Your goal — Return, exactly as written, the line containing "Given: Click the 8th Draw U61955326 text line" and every line after it to the end of the records below, with no pictures.

━━━━━ Supplied information ━━━━━

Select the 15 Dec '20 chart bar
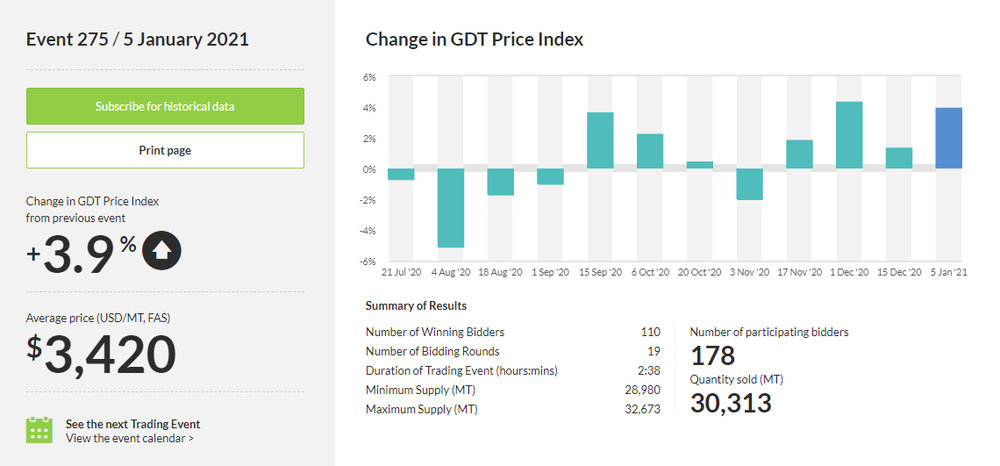This screenshot has height=466, width=1000. point(899,158)
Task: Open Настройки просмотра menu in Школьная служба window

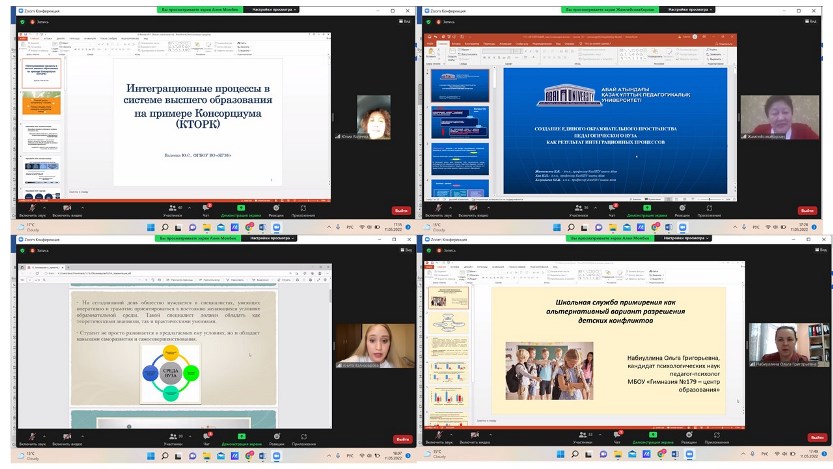Action: click(x=685, y=239)
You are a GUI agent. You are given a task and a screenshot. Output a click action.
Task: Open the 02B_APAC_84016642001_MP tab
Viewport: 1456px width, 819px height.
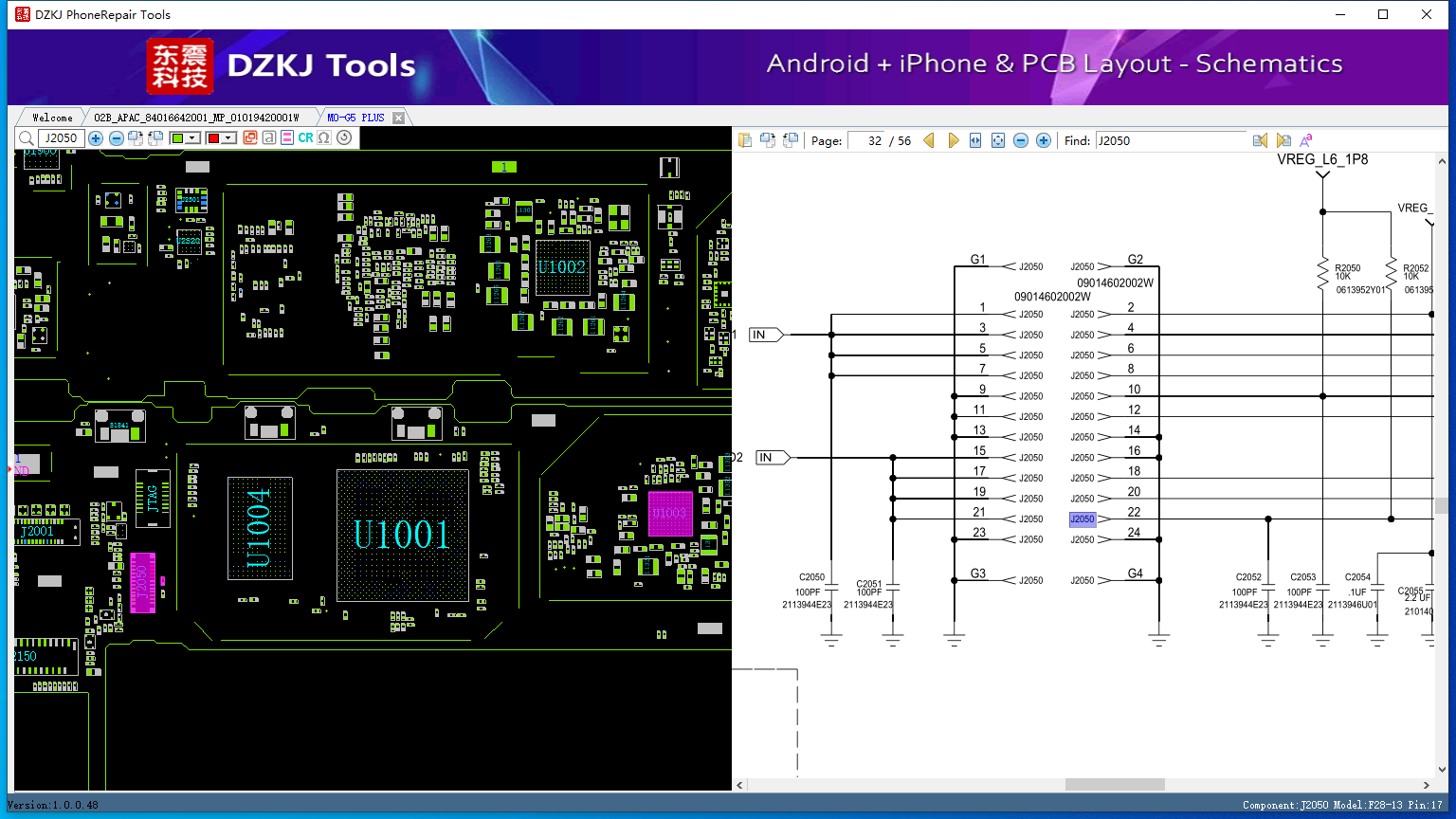(x=196, y=118)
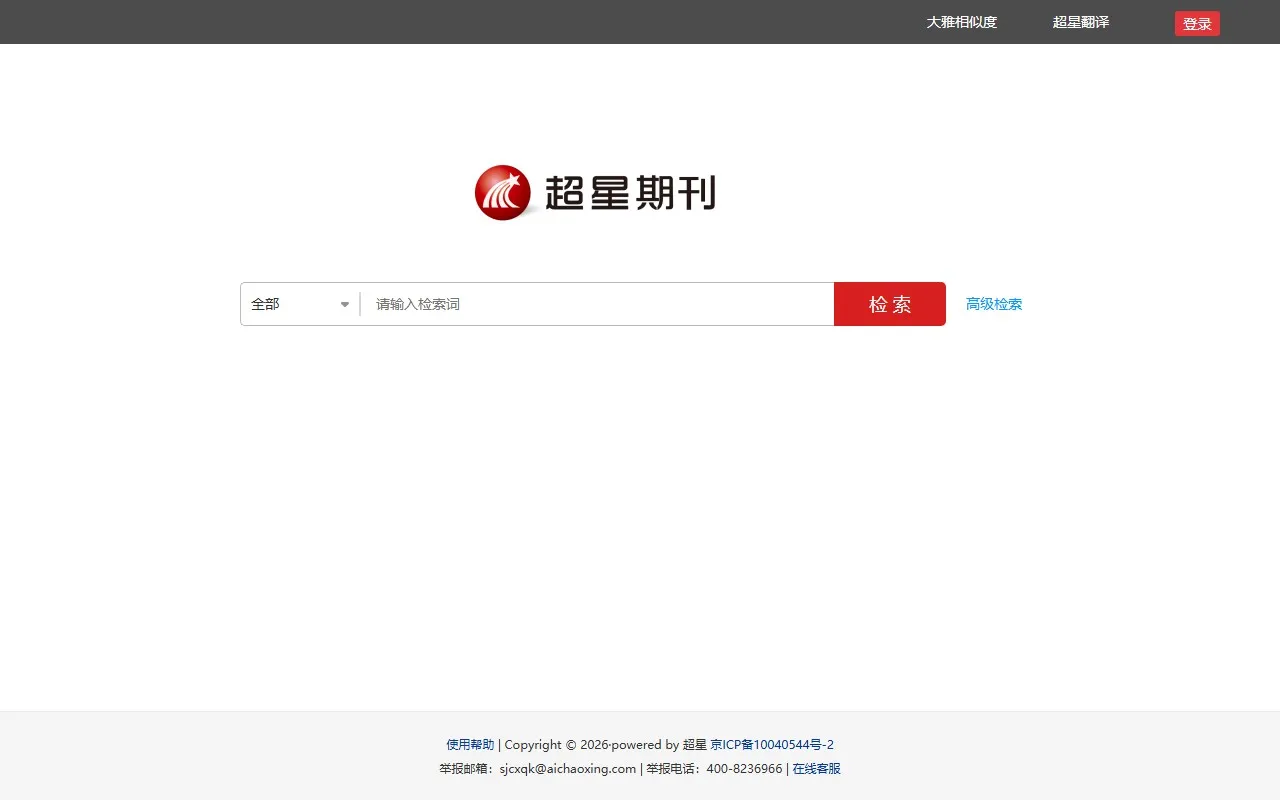Viewport: 1280px width, 800px height.
Task: Click the 超星期刊 logo title
Action: [x=630, y=192]
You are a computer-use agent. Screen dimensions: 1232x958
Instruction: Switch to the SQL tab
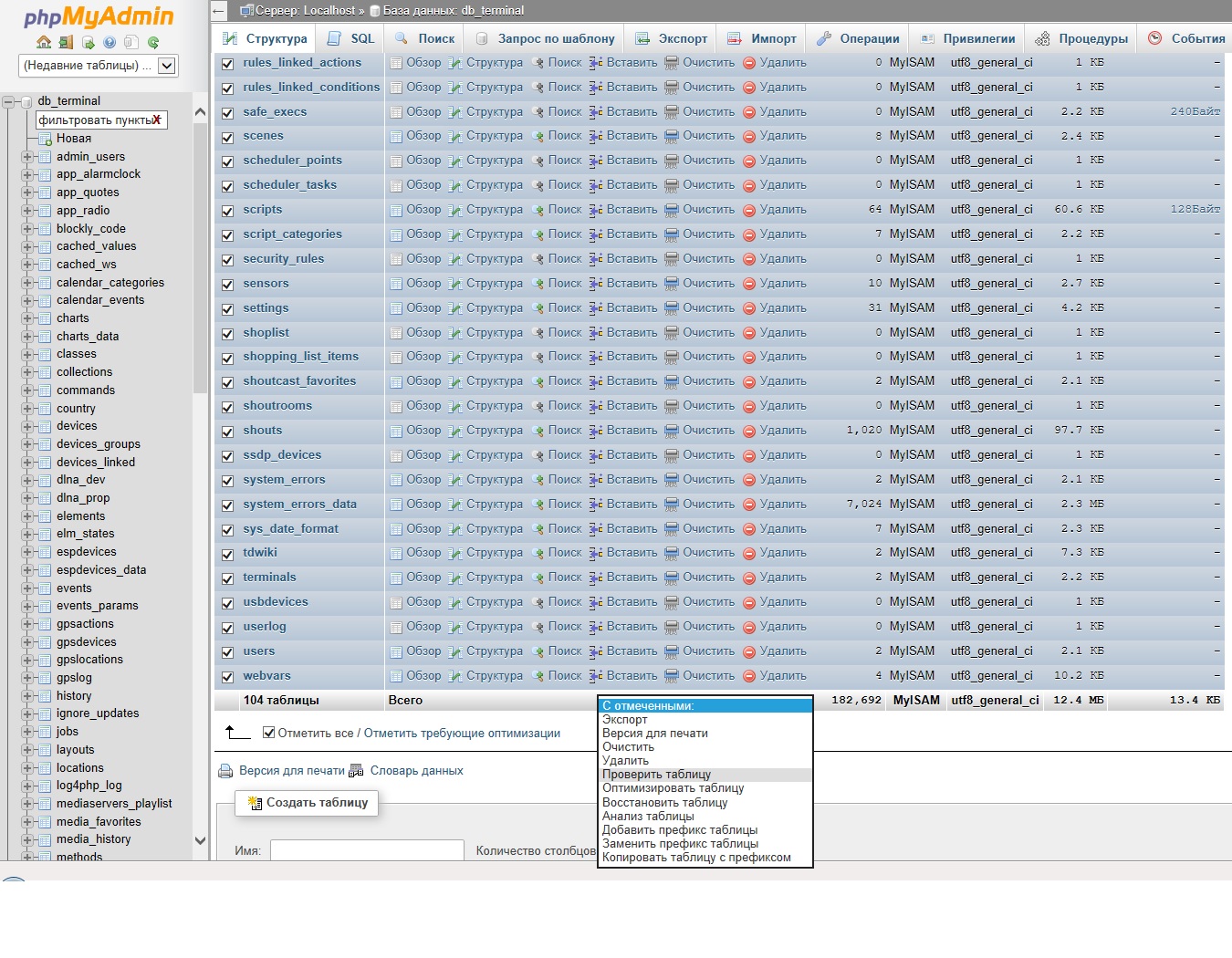[351, 38]
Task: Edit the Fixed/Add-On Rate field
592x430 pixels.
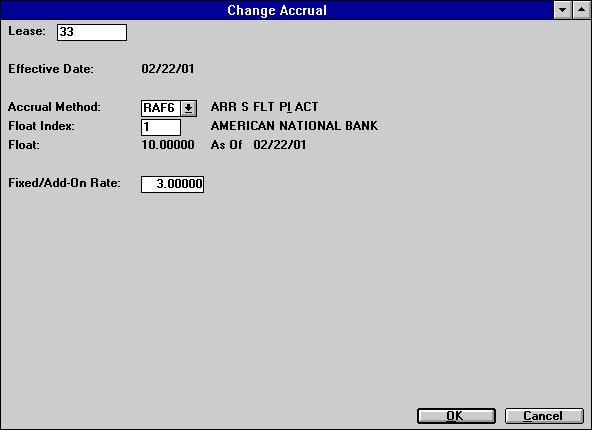Action: coord(173,184)
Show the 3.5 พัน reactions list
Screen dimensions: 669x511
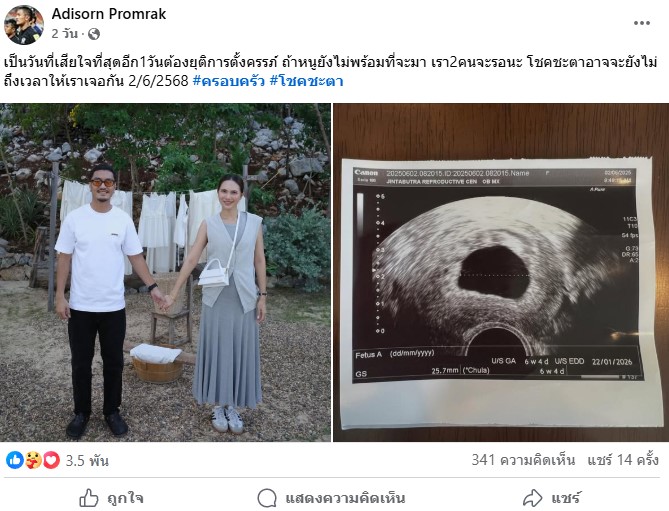[87, 461]
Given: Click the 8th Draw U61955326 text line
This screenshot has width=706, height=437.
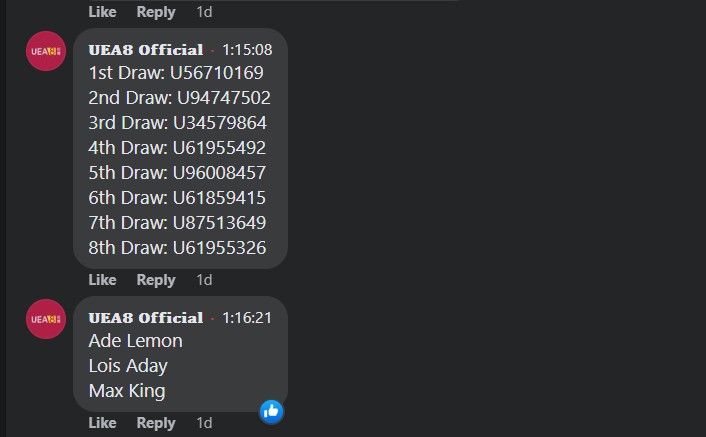Looking at the screenshot, I should (177, 247).
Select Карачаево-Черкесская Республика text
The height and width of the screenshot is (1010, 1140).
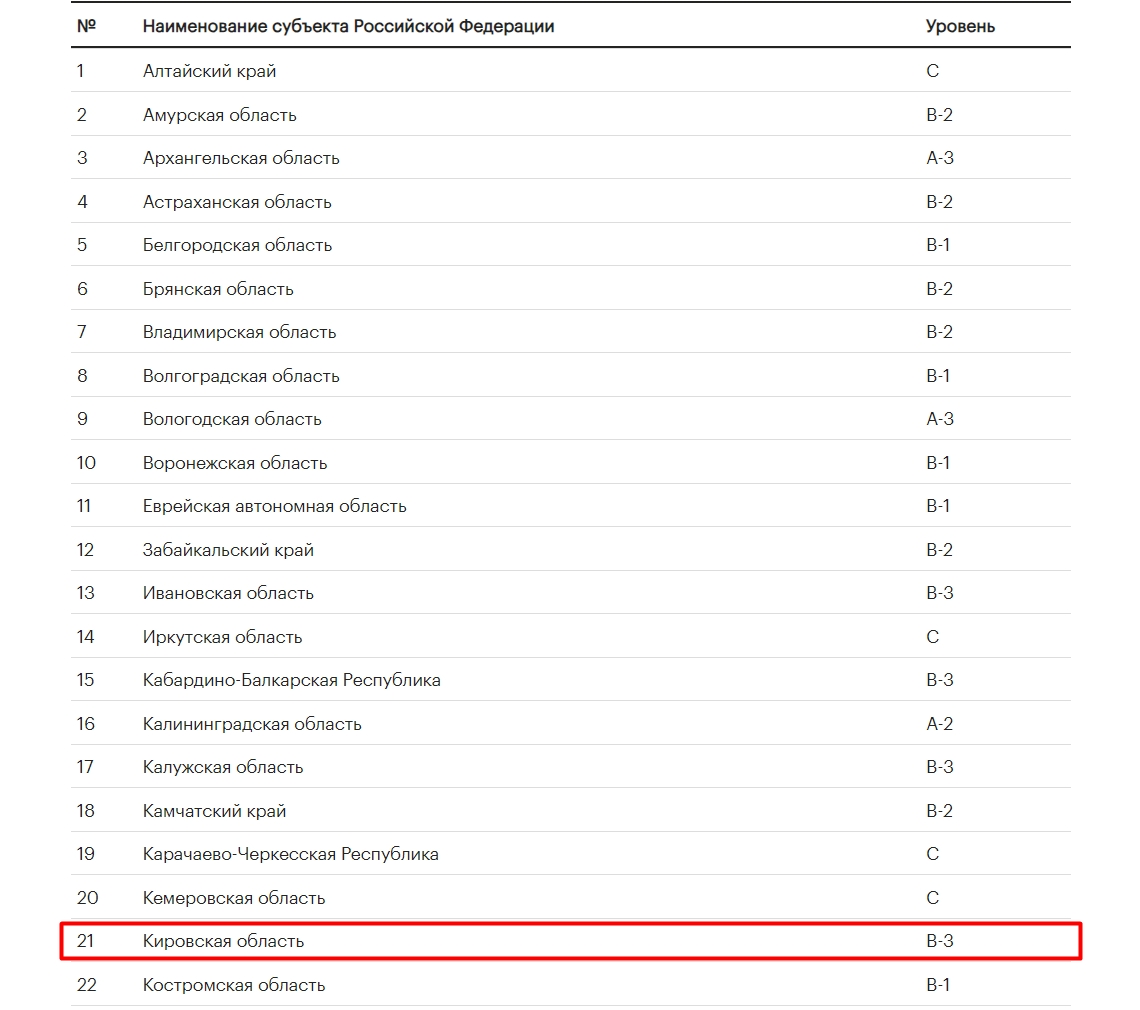click(290, 854)
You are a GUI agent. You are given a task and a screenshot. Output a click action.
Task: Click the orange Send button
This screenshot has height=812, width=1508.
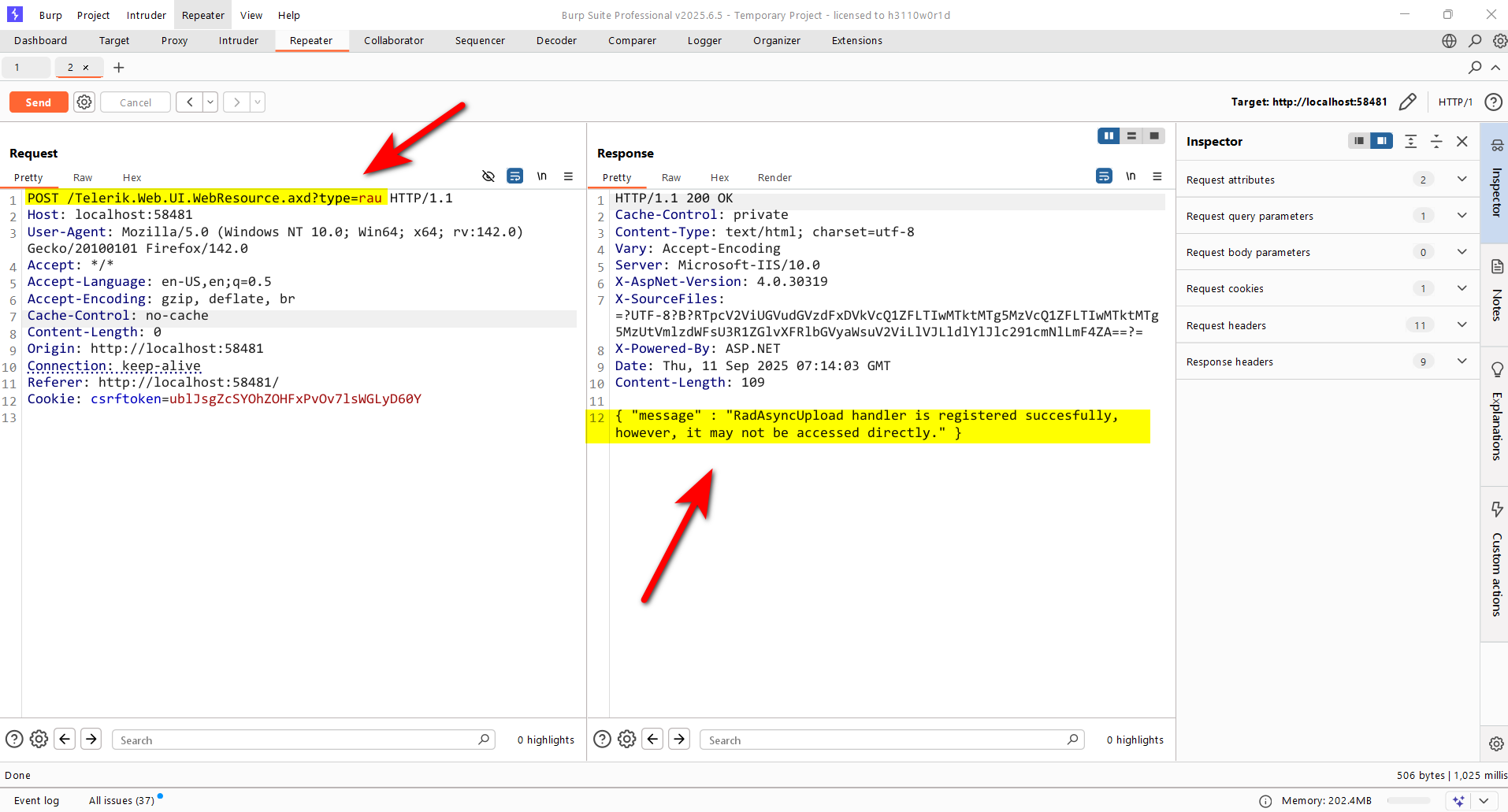tap(39, 102)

━━━━━

Output below —
Given: Click the 8th Draw U61955326 text line
This screenshot has width=706, height=437.
Looking at the screenshot, I should (177, 247).
Select Карачаево-Черкесская Республика text
The height and width of the screenshot is (1010, 1140).
click(290, 854)
You are a GUI agent. You are given a task and a screenshot. Output a click action.
Task: Click the orange Send button
This screenshot has height=812, width=1508.
tap(39, 102)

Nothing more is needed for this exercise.